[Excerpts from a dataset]
>>>>>

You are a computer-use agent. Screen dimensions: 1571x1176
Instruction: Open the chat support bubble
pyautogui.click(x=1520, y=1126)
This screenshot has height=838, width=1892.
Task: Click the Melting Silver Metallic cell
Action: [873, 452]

<<<<<

## Your goal:
Word for word, restate all of the records.

## Answer for the task:
You are a computer-use agent. Screen dimensions: 1571x1176
Instruction: Open the chat support bubble
pyautogui.click(x=1520, y=1126)
This screenshot has height=838, width=1892.
Task: Click the Melting Silver Metallic cell
Action: [873, 452]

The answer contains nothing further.